We evaluate the performance of CD-LwTE in five scenarios. In scenario I, we investigate the performance of CD-LwTE for different transcoding aspects. In scenario II, the performance gaps between the proposed BLP model and the proposed heuristic algorithms are measured in terms of cost, average serving delay, and execution time. In scenario III, we evaluate the performance of the proposed heuristic algorithms for different numbers of requests and videos. Scenario IV examines the performance of the proposed heuristic algorithms for various storage profiles. In the last scenario, we compare the performance of the heuristic algorithms with state-of-the-art approaches in terms of total cost and average serving delay.

B. Scenario I

Advanced Video Coding (AVC) [41], or H.264, is widely used in the industry due to its low transcoding time. HEVC/H.265 [42], the successor of AVC, shows higher compression efficiency but higher transcoding time compared to the AVC standard. The transcoding time is more crucial at the edge as the processing resources are limited. However, by leveraging metadata, CD-LwTE results in a significant reduction of transcoding time.

We compare the compression efficiency of AVC/H.264 using the $\times 264$ open-source encoder to HEVC/H.265 using the $\times 265$ open-source encoder employing metadata (LwTE) and without use of metadata ($\times 265$ ). Fig. 4 (a) and Fig. 4 (c) show the compression efficiency of the above-mentioned methods for both the medium and veryslow presets for the ParkRunning3 and FoodMarket4 video sequences, respectively.

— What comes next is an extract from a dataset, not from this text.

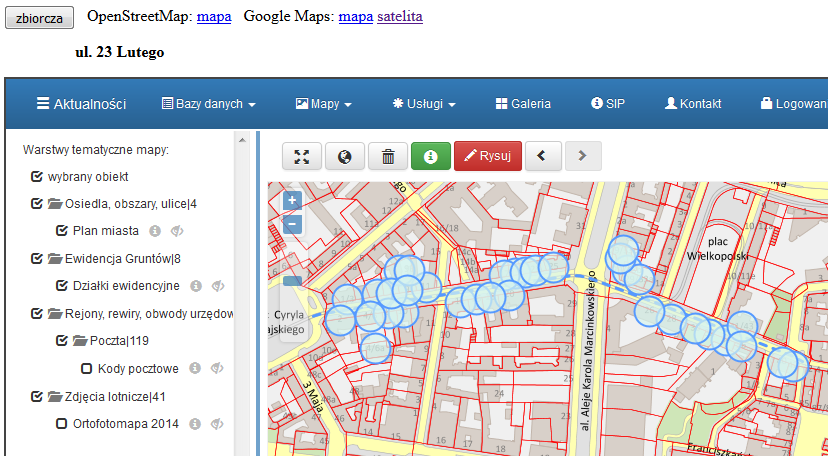Click the fullscreen expand map icon

click(x=302, y=157)
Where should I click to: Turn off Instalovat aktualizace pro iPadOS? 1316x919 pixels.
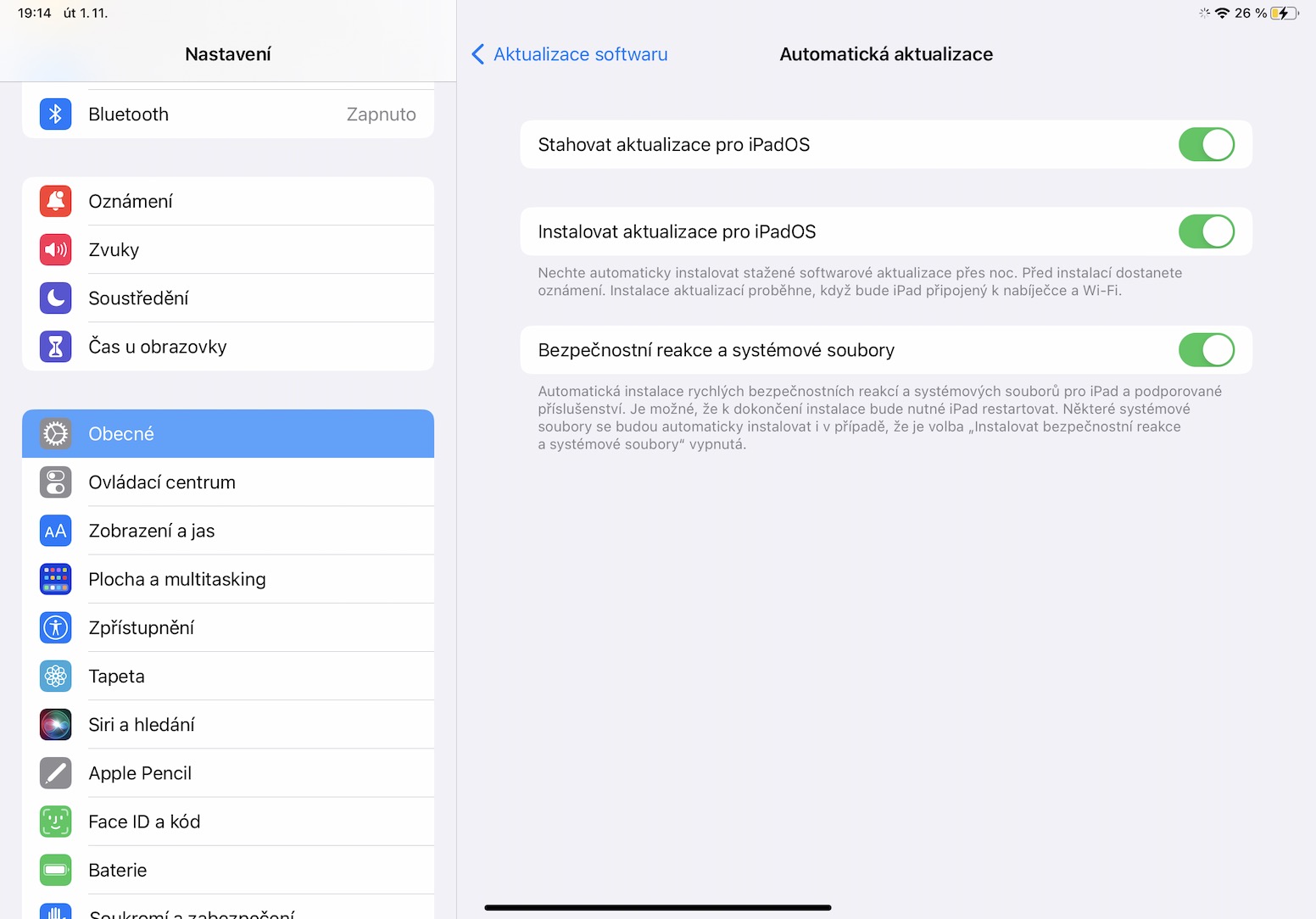coord(1206,231)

Note that use of metadata only impacts the transcoding time, not compression efficiency. Therefore, the compression efficiency of $\times 265$ and LwTE (without and with metadata, respectively) remains the same; consequently, only one of them (LwTE) is plotted. LwTE ($\times 265$ ) yields bitrate savings of 48% and 52% to maintain the same PSNR as compared to $\times 264$ , for the ParkRunning3 and FoodMarket4, respectively.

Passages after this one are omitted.